- **SOURCE DATA**:
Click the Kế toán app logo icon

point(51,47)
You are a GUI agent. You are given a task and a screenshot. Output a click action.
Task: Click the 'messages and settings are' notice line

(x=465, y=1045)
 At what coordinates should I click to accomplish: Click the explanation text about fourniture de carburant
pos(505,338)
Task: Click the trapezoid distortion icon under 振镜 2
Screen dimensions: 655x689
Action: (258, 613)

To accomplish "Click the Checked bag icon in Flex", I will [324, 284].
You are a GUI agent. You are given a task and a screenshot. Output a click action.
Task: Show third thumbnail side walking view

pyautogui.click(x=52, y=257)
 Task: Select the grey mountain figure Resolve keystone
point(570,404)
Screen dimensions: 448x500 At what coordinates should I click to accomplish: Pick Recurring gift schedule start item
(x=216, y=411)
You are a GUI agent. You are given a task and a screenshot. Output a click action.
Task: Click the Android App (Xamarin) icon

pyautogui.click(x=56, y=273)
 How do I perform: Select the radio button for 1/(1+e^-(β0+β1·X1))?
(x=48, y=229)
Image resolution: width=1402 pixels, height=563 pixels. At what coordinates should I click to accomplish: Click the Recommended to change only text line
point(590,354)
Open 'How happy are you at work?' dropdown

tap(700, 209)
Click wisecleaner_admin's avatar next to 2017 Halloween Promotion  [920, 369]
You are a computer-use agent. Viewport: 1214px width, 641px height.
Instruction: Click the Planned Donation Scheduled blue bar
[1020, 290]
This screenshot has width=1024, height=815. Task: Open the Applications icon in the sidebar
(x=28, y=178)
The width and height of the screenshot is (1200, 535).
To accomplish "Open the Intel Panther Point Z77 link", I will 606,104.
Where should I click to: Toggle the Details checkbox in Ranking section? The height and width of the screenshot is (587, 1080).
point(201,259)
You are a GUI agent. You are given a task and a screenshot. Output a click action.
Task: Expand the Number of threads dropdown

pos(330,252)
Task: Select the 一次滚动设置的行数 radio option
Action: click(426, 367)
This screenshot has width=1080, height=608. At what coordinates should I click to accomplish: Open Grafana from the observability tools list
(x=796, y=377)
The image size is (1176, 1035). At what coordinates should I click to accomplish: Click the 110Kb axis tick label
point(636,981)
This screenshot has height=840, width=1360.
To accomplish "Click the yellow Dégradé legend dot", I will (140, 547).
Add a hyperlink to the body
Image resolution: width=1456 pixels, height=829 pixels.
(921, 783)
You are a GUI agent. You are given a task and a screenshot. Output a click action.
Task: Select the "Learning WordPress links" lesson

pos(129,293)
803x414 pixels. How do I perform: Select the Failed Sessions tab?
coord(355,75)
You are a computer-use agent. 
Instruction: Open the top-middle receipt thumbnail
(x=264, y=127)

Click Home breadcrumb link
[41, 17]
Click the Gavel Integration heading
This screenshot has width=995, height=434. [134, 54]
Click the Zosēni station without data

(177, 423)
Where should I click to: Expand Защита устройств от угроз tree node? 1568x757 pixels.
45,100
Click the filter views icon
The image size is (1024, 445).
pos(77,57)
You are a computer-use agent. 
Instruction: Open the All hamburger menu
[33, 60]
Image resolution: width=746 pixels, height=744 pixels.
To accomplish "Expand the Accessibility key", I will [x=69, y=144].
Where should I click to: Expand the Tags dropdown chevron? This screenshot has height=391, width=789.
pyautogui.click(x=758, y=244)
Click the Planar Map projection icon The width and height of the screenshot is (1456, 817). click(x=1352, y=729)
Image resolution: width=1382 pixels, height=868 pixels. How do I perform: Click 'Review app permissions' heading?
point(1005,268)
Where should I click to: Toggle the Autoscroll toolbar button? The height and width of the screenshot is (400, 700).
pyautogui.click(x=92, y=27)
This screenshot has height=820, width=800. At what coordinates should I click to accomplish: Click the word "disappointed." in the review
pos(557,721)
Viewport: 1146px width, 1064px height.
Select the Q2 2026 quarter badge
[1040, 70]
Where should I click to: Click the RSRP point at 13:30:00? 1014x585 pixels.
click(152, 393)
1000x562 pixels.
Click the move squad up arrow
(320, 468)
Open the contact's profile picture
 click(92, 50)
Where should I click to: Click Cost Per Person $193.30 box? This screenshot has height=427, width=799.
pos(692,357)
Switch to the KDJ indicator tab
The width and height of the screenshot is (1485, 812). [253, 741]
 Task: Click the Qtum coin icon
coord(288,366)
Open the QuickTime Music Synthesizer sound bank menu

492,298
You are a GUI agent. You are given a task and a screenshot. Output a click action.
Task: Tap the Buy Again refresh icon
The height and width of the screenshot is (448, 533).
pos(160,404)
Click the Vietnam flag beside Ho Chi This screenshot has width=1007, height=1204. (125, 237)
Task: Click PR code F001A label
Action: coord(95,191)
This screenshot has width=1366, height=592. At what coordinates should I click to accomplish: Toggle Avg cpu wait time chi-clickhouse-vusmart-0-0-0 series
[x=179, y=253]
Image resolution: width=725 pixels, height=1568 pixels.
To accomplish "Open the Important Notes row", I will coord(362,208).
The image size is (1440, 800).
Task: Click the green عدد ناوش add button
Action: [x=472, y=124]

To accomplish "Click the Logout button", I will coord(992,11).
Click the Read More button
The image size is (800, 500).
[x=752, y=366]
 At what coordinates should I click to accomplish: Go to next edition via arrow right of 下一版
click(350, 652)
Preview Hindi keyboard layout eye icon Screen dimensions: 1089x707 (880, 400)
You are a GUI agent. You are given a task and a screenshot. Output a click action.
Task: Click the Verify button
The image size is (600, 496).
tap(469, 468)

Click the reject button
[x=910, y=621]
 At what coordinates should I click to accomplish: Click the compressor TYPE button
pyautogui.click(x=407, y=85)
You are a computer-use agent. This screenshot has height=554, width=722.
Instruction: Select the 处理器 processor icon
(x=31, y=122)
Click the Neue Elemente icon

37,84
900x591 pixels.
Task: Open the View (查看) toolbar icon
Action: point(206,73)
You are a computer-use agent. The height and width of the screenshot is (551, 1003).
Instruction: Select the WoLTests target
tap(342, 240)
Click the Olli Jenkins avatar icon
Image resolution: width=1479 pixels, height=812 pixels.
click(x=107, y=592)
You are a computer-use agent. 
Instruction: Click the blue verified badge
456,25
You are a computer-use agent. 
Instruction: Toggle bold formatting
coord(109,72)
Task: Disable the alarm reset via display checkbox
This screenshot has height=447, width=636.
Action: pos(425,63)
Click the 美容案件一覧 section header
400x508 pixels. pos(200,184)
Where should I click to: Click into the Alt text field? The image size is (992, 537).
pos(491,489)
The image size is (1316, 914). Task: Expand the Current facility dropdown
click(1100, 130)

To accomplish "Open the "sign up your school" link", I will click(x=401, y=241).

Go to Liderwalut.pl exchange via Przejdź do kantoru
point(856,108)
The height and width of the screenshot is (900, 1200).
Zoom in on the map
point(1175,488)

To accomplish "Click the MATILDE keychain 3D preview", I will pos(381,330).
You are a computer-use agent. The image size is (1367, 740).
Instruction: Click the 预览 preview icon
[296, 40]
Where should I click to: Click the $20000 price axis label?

- **TASK REQUIREMENTS**:
From the records above, extract exactly and only the lines that begin at the line with "Click Home breadcrumb link" and stop after the line with "Click the Planar".

- **SOLUTION FOR THIS TASK**:
Click Home breadcrumb link
[41, 17]
Click the Gavel Integration heading
This screenshot has width=995, height=434. [134, 54]
Click the Zosēni station without data

(177, 423)
Where should I click to: Expand Защита устройств от угроз tree node? 1568x757 pixels.
45,100
Click the filter views icon
The image size is (1024, 445).
pos(77,57)
You are a computer-use agent. 
Instruction: Open the All hamburger menu
[33, 60]
Image resolution: width=746 pixels, height=744 pixels.
To accomplish "Expand the Accessibility key", I will [x=69, y=144].
Where should I click to: Expand the Tags dropdown chevron? This screenshot has height=391, width=789.
pyautogui.click(x=758, y=244)
Click the Planar Map projection icon The width and height of the screenshot is (1456, 817). click(x=1352, y=729)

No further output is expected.